"If the attack was a genuine attempt to seize hostages, then this raises the likelihood that there will be another attempt at another facility," Porter said.

"The same implications apply if the goal was to destroy the facility. If, however, the attack was a 'spectacular' aimed at raising the profile of Moktar Belmoktar in the Sahara, which appears to be the most likely interpretation at this point, then the likelihood of it being repeated is lower," he added.

A jihadist spring

The attack on the Algerian compound involved fighters from across North Africa and the Sahara, according to Algerian authorities, including from Egypt, Mali, Niger, Mauritania, Tunisia and Algeria.

"Belmoktar's group in particular appears to have evolved -- they've been able to attract a more diverse group of foreign fighters than before, and that's a reflection of how other jihadists see them," said Andrew Lebovich, a Senegal-based security analyst.

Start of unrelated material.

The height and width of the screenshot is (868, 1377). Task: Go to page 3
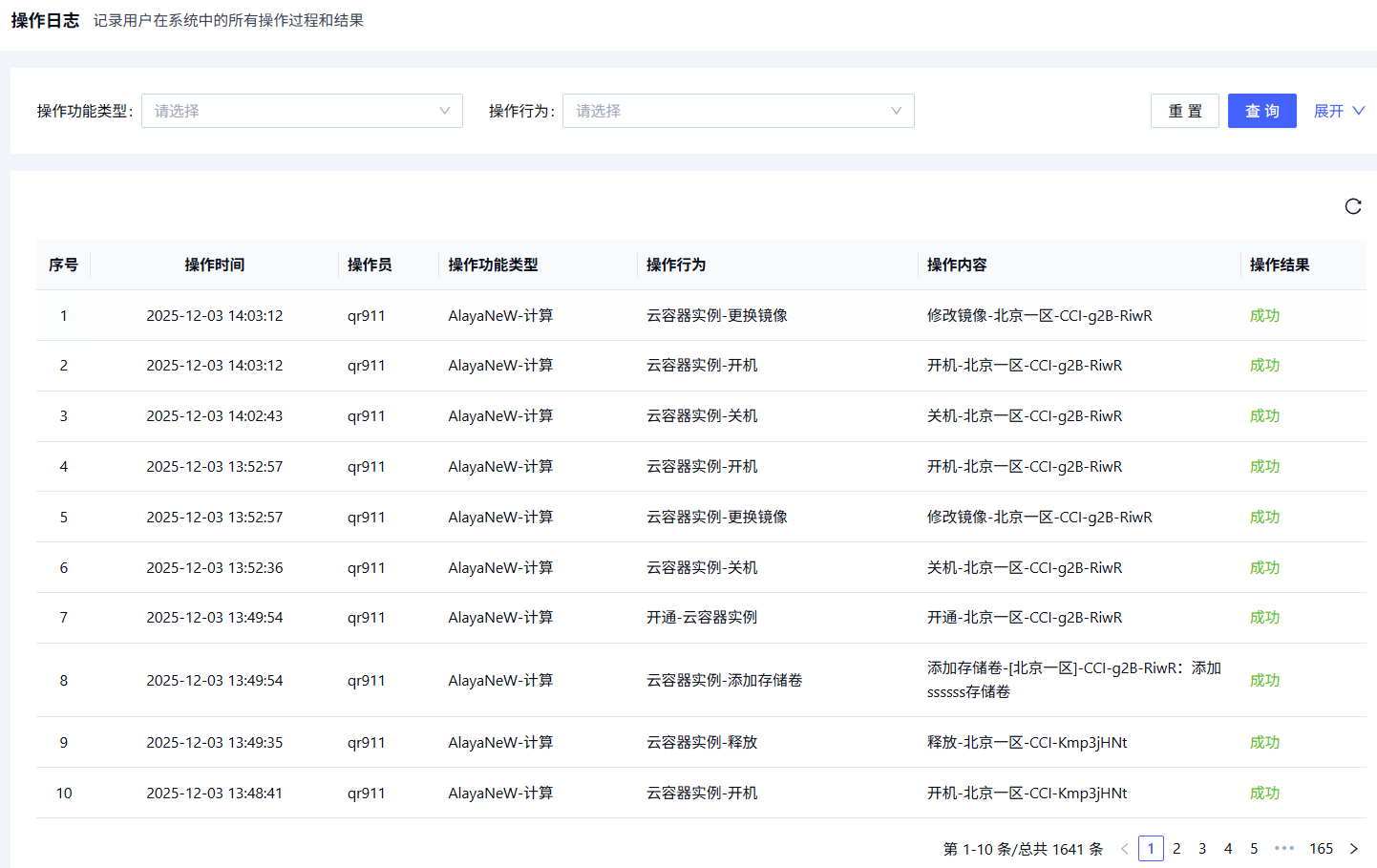1202,849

Several other jihadist groups have also expanded, including factions of AQIM, a hotchpotch of jihadist militias in Libya, and the Nigerian militant groups Boko Haram and Ansaru. A variety of North African and Saharan jihadists and even some Nigerian militants appear to have received training in northern Mali, according to Lebovich, with different groups in the region "cross-fertilizing."

Sources monitoring the security situation in eastern Libya say that, if anything, it has worsened since the attack on the U.S. diplomatic compound in Benghazi in September, with a series of assassinations and attempted assassinations of security officials, many of which are blamed on Islamist militants.

Libyan authorities are aware of several jihadist camps providing instruction to Libyan militants and foreign fighters in the Derna and Benghazi region, but have not had the firepower to move against them. According to Western intelligence officials, a leading jihadist operating in the area is Abdulbasit Azuz, dispatched to Libya in 2011 by al Qaeda leader Ayman al-Zawahiri.

The Nigerian group Ansaru claimed responsibility for an attack that killed Nigerian troops heading to Mali on Sunday.

"We are warning the African countries to (stop) helping Western countries in fighting against Islam and Muslims or face the utmost difficulties," the group stated. Last year, White House counterterrorism advisor John Brennan warned that Ansaru was committed to transnational jihad.

Terrorism analysts believe that following the Algeria attack and the French military operation in Mali, these groups may be inspired to launch attacks against Western interests in the region.

"Fighting against local governments didn't help them. It didn't create the euphoria they needed. But now they have this foreign element: an invasion, the West, Crusaders giving them a sense of meaning and a cause in exactly the way Osama bin Laden envisioned," Benotman told CNN.

In recent days, Benotman said, hardline Salafist preachers across the Arab world have declared a call to arms against the French military intervention, depicting it as a foreign occupation.

Long-term challenge

Western governments are under no illusions regarding the challenges that lie ahead in the region.

"It will require a response that is about years, even decades, rather than months, and it requires a response that is patient, that is painstaking, that is tough, but also intelligent," British Prime Minister David Cameron said Sunday.

Although in the long term the Arab Spring may discredit al Qaeda's violent ideology, jihadist groups have taken advantage of political turmoil and the dismantling of security services in North Africa to build up their operations.

Over the past two years, al Qaeda has shifted its center of gravity from the Afghanistan-Pakistan border region where it is under pressure from drone strikes toward the Arab world, green-lighting the return of dozens of Arab operatives to their homelands, according to Western intelligence officials. The emergence of Syria as a new jihadist cause celebre has further energized militants.

In announcing the formation of the commando unit in December, Belmoktar had promised attacks on Western interests in the region and the home soil of Western countries if they moved against jihadists who had taken over northern Mali.

The fact that some of the attackers in Algeria were carrying Western identification -- two of them were reportedly Canadian -- will raise concern that the group could retask such recruits to launch attacks in the West.

Algerian Prime Minister Sellal said Monday a Canadian national known only as Chedad had played a coordinating role in the attack.

"French security officials have publicly said for some time that they are especially concerned that Westerners could come back from North Africa or the Sahel to launch attacks," Lebovich told CNN. The Sahel is the area along the southern edge of the Sahara.

So far, neither Belmoktar's group nor any other al Qaeda faction in North Africa has come close to launching a terrorist attack in Europe. Virtually all the AQIM cells dismantled in Europe were focused on logistics and fundraising rather than plotting terrorist attacks, according to European counterterrorism officials.

Confronting this emboldened transnational jihad in north Africa is a daunting task, complicated by several factors.

One is the long-standing lack of cooperation between North and West African countries. Algeria and Morocco, for example, are rivals for influence. Another is competing priorities among regional governments. Western diplomats tell CNN that Nigeria, for example, is more concerned about the threat from Boko Haram within than jihadist safe havens in Mali.